Devo dizer, então, que na verdade você é petista?
– Não! Eu não sou petista!
– Então, estou confuso... Você aceita ou não
qualquer coisa pra acabar com o PT?
– Eu não vou aceitar que machuquem minha família
em nome dessa raiva contra o PT!
(Nota: eu não aceito que ninguém de nossas ou de
quaisquer famílias seja perseguido, ameaçado, atacado e tenha sua vida colocada
em risco em nome dessa raiva contra o PT. Segue o conto...)
– Nesse caso, sinto muito por tomar seu tempo.
Nós vamos procurar outra pessoa que esteja disposta a aproveitar essa
oportunidade.
– Vai lá! Eu DUVIDO que você vá encontrar alguém
que coloque seu próprio filho na mão de um torturador só porque não quer a
volta do PT.
– Tem razão... Já observamos isso.

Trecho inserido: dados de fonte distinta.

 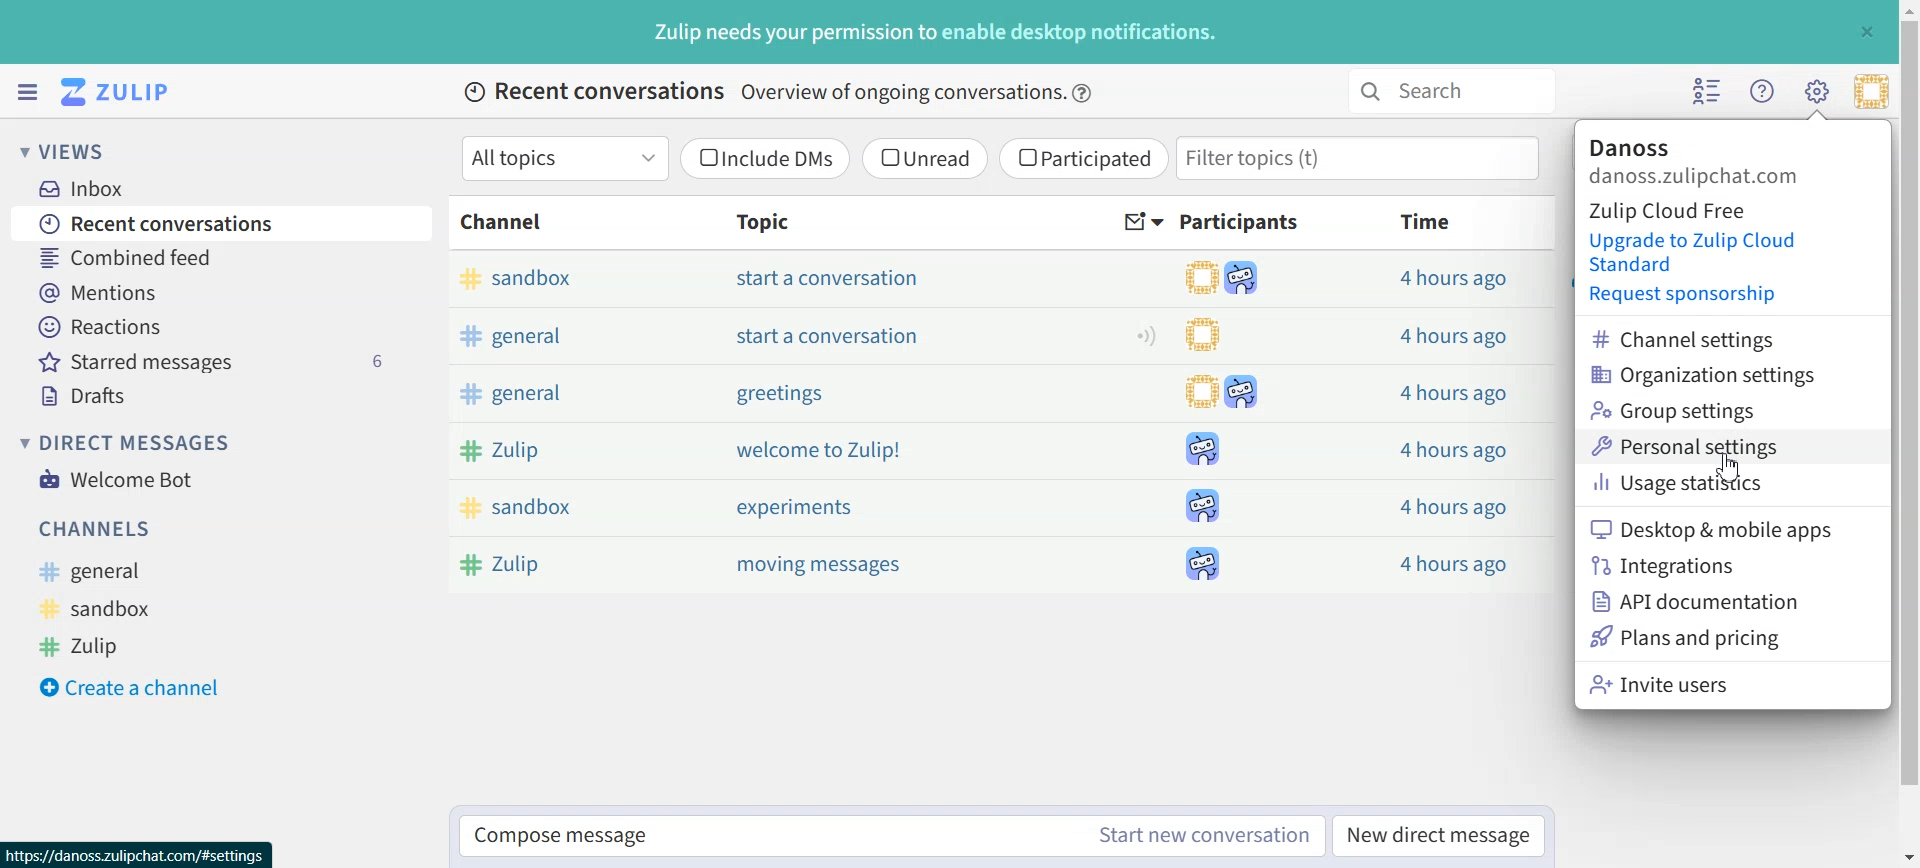 What do you see at coordinates (74, 150) in the screenshot?
I see `Views` at bounding box center [74, 150].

O senhor era
nossa última tentativa nesse modelo. Para o próximo, nós vamos mudar a
pergunta. Vamos dizer que ele pode acabar com o PT se ele assinar o contrato
mandando os filhos de outra pessoa pra tortura. Assim fica mais tranquilo, né?
Quando é o filho dos outros que é agredido, ninguém se incomoda... Então tá. Eu
vou falar com o próximo candidato ao prêmio e daqui a pouco eu volto aqui.
– Volta aqui pra que?
– Pra buscar o seu filho.
– Como assim?
– Acabo de explicar: vamos perguntar a outra
pessoa se...
– Chega! Isso é errado!
– Certo, errado... É tudo uma questão de
opinião, né? Muita gente considera certo o que estamos fazendo.
– Saia daqui de uma vez e não volte nunca! Vocês
não tem esse direito!
– Direitos? Agora você se importa com direitos?